**Consignes:**
A - Recopiez mot pour mot le passage du texte sur les réactions de la peau aux cosmétiques, de « Nous allons nous » à « fournisseur de cosmétiques. ».
B - Selon le texte sur les réactions de la peau aux cosmétiques, laquelle des deux formes de dermite de contact est la moins fréquente ?
C - Écrivez la suite du texte sur les réactions de la peau aux cosmétiques, à partir de l'endroit où il s'arrête.

**Extrait fourni:**
Le soleil se lève, vous ouvrez les yeux, baillez un bon coup, et décidez enfin de vous lever. La journée a commencé. Le petit déjeuner est avalé (ou non… mais espérons que si). Mails et réseaux sociaux consultés. Il est temps de se préparer. Mesdames, avant de sortir et jusqu’à ce que vous retourniez vous coucher, on estime que vous allez utiliser 12 produits de soins corporels, contenant plus de 180 ingrédients. Et vous, messieurs, vous utiliserez 6 produits de soins corporels, composés d’environ 85 ingrédients [1].

Cosmétiques, déodorant, rouge à lèvres, lotions, produits capillaires ou crèmes solaires, nous sommes souvent la cible d’ingrédients pouvant provoquer des démangeaisons, des picotements ou des rougeurs… si ce n’est pire. Les deux formes les plus courantes de réaction cutanée aux produits de soins corporels sont la dermite de contact allergique et la dermite de contact d’irritation. La forme allergique est pour l’essentiel une réaction du système immunitaire à un ingrédient provoquant des symptômes d’inflammation cutanée. Elle est moins fréquente que la forme d’irritation, qui n’implique pas de réaction immunitaire, mais consiste plutôt en une réaction cutanée non spécifique à un ingrédient donné. La possibilité pour une substance biochimique de provoquer des irritations dépend, entre autres facteurs, de son poids chimique, de sa concentration et de la durée d’exposition de la peau à cette substance [2].

L’une des difficultés qui se présentent quand on essaie d’estimer la fréquence des réactions cutanées de contact vient du fait que les personnes qui éprouvent ces réactions cessent généralement ‒ on les comprend ‒ d’utiliser le produit en question et n’ont donc pas l’occasion, ou n’éprouvent pas le besoin, d’en parler à leur médecin [3]. Les cas qui conduisent au cabinet du dermatologue sont ceux dans lesquels la personne ne parvient pas à identifier le coupable.

Cosmeceutical Skin Reactions

Nous allons nous intéresser aujourd’hui à quelques-uns des ingrédients et des catégories d’ingrédients les plus souvent responsables de réactions allergiques et/ou d’irritation cutanées avérées. Certains d’entre eux sont des composants cosmétiques très appréciés et utilisés. Il ne s’agit pas de dire que ces ingrédients doivent être évités, mais plutôt de souligner qu’ils sont, probablement ou certainement, à l’origine de réactions cutanées allergiques ou d’irritation chez certaines personnes. Si vous présentez des symptômes du type rougeurs, démangeaisons, picotements ou desquamation sans en connaitre la cause, cette liste d’ingrédients pourra vous mettre sur la voie pour identifier et éviter cette source d’irritation. Comme toujours, parlez d’abord de ces symptômes et de ces produits avec votre dermatologue et votre fournisseur de cosmétiques.

Démystifier le concept d’« hypoallergénique »

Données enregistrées
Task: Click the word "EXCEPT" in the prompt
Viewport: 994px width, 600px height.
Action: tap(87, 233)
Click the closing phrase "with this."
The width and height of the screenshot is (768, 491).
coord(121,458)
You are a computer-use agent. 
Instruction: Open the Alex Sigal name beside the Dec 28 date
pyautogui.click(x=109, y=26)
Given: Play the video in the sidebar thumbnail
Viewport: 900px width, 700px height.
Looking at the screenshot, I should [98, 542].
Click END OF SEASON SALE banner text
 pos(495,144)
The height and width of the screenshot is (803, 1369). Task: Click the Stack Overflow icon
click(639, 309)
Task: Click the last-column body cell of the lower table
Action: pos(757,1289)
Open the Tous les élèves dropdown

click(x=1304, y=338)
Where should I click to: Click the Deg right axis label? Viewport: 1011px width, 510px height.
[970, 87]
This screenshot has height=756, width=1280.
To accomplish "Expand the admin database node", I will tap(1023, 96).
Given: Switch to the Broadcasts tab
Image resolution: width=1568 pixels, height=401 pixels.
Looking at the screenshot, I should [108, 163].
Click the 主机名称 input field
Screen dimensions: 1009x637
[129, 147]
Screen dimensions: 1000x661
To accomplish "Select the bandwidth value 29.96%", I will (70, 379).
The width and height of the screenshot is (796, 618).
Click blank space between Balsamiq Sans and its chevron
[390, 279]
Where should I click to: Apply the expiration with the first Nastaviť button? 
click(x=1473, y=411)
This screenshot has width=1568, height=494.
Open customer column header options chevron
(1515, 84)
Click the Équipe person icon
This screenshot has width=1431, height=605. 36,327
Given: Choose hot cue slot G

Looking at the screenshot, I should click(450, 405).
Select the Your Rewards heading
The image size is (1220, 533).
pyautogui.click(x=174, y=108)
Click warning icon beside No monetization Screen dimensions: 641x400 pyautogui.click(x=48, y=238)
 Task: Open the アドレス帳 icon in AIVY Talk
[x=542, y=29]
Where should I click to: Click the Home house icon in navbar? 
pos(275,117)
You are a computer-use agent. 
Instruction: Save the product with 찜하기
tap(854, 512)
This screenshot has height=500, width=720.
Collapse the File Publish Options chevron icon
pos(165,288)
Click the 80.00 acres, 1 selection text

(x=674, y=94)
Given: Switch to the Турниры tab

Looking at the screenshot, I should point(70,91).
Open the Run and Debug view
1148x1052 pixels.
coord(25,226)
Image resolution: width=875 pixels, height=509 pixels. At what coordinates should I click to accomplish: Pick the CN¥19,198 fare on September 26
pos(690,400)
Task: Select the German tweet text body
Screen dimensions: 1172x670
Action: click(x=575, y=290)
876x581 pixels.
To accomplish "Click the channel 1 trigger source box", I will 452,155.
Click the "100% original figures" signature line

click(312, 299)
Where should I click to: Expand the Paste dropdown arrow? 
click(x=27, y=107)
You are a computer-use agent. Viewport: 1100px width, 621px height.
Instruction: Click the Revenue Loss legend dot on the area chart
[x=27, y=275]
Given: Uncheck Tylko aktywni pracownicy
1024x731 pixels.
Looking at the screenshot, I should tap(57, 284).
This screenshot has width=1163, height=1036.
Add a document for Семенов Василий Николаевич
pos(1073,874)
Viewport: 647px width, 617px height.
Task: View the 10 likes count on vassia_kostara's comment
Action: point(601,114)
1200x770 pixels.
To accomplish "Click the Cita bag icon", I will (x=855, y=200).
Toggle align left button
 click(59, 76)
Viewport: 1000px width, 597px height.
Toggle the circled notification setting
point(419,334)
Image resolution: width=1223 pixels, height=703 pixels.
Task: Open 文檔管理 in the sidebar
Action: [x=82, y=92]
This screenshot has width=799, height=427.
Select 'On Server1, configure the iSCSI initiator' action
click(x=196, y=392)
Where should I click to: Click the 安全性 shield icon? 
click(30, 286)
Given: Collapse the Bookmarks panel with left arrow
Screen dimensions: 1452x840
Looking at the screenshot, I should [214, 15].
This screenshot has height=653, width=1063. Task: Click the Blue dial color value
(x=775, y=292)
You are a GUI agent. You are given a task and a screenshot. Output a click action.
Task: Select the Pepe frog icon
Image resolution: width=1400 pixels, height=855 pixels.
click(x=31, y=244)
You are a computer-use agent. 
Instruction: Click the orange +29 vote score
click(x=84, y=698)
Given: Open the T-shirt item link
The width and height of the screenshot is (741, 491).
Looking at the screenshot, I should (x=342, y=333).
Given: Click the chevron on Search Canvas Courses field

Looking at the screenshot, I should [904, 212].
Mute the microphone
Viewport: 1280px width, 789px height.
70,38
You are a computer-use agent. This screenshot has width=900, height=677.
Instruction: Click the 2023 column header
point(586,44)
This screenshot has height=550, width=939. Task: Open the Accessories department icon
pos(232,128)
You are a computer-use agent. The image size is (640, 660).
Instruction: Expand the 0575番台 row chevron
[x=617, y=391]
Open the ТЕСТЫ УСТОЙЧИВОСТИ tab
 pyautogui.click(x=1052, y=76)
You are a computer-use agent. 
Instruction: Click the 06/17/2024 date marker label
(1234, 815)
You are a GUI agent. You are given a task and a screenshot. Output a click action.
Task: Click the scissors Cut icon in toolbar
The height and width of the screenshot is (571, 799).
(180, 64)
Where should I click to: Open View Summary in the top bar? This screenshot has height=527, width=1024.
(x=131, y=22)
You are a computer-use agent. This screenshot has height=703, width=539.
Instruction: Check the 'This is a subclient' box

**Réponses aux consignes:**
A -
Nous allons nous intéresser aujourd’hui à quelques-uns des ingrédients et des catégories d’ingrédients les plus souvent responsables de réactions allergiques et/ou d’irritation cutanées avérées. Certains d’entre eux sont des composants cosmétiques très appréciés et utilisés. Il ne s’agit pas de dire que ces ingrédients doivent être évités, mais plutôt de souligner qu’ils sont, probablement ou certainement, à l’origine de réactions cutanées allergiques ou d’irritation chez certaines personnes. Si vous présentez des symptômes du type rougeurs, démangeaisons, picotements ou desquamation sans en connaitre la cause, cette liste d’ingrédients pourra vous mettre sur la voie pour identifier et éviter cette source d’irritation. Comme toujours, parlez d’abord de ces symptômes et de ces produits avec votre dermatologue et votre fournisseur de cosmétiques.

B - La dermite de contact allergique.

C -
Dans le monde des cosmétiques et des cosméceutiques, de nombreux termes ne sont pas ce qu’ils paraissent. Le terme « hypoallergénique » en est un bon exemple. On suppose souvent, à tort, qu’il est synonyme de « non allergénique », alors qu’il signifie que son potentiel allergénique est réduit ‒ mais pas réduit à zéro. Un cosmétique hypoallergénique ne devrait pas, c’est le principe, contenir d’ingrédients généralement considérés comme problématiques ; de plus, avant d’être mis sur le marché, son éventuel caractère allergique ou irritant a été évalué, en particulier chez les personnes qui ont une peau sensible. Mais ces facteurs ne sont pas toujours prévisibles, et d’autres ingrédients non répertoriés comme problématiques peuvent provoquer des réactions [4].

Principales catégories et ingrédients responsables

Les parfums
Les parfums sont l’une des causes les plus fréquentes d’inflammation cutanée par allergie de contact. Plus de 2500 ingrédients odorants sont utilisés dans les produits cosmétiques et cosméceutiques. Votre dermatologue peut tester vos réactions allergiques à divers ingrédients odorants, généralement sous forme de mélanges de substances les plus souvent incriminées. Mais de plus en plus d’ingrédients étant utilisés dans les cosmétiques, ces mélanges évoluent sans cesse pour s’adapter aux substances à tester.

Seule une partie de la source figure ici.